Céline, lui, avait choisi le sien. Ce qui ne l’empêchait pas d’être sagace : « L’alliance franco-allemande actuelle est une alliance avec la charogne. Elle donne la mort à tous ceux qui la pelotent. » 5 Lorsqu’on évoque cette période qui n’a duré que quatre années, il faut toujours avoir à l’esprit que les opinions évoluèrent rapidement en fonction des évènements. En mars 1942, Céline croyait « à une guerre de quinze ans pour le moins, même d’évolution favorable » 5. Un an plus tard, ce fut la chute de Stalingrad qui sonna le glas de bien des espoirs.

  1. Lettre à Je suis partout, 29 octobre 1943. Repris in Céline et l’actualité, 1933-1961, Les Cahiers de la Nrf (Cahiers Céline 7), Gallimard, 2003, pp. 189-191.

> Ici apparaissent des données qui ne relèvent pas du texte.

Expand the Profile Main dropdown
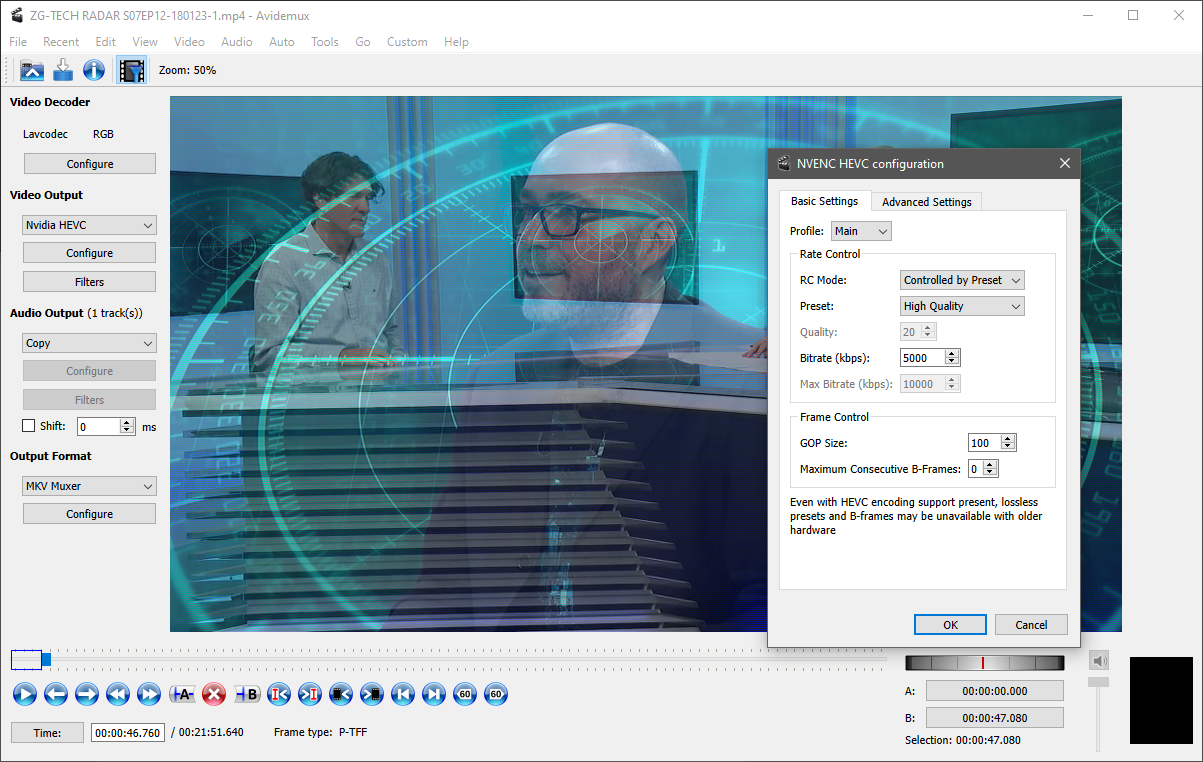Screen dimensions: 1203x762 [x=860, y=231]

  2. Lettre à Je suis partout, 3 mars 1944. Ibidem, pp. 194-196.
  3. Philippe d’Hugues, « Préface » in Robert Brasillach, Six heures à perdre (roman), Pardès, 2016, pp. [7]-15.

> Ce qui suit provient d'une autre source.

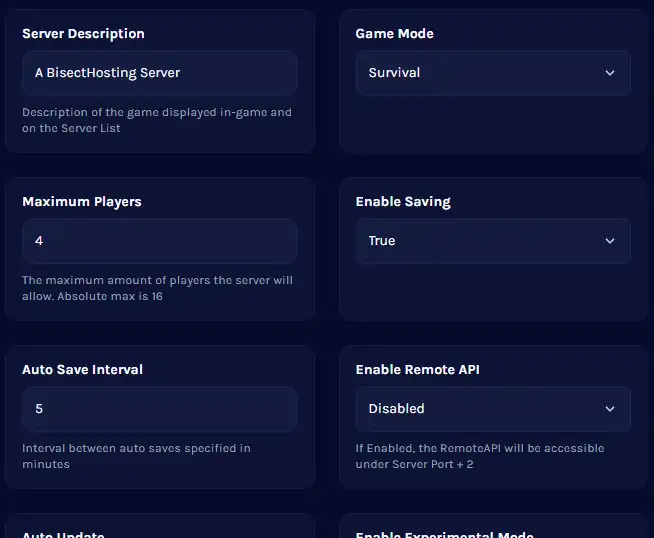Click the Server Description text field
The height and width of the screenshot is (538, 654).
[159, 73]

  4. Ces exactions furent condamnées par Pétain le… 6 août 1944. Cf. la lettre qu’il adressa à Laval, chef du gouvernement et ministre de l’Intérieur et la réplique de Darnand. Reproduite par Jean-Claude Valla in La Milice (Lyon 1943-1944), Éditions de la Librairie Nationale (Les Cahiers Libres d’Histoire, n°9), 2002, pp. 97-101.
  5. Lettre à Henri Poulain, 11 juin 1943 in L.-F. Céline, Lettres des années noires, Berg International, 1994, pp. 38-39.
  6. Lettre à Frédéric Empaytaz, mars 1942 in David Alliot et Daniel Renard, Céline à Bezons, 1940-1944, Éditions du Rocher, 2008, pp. 122-123.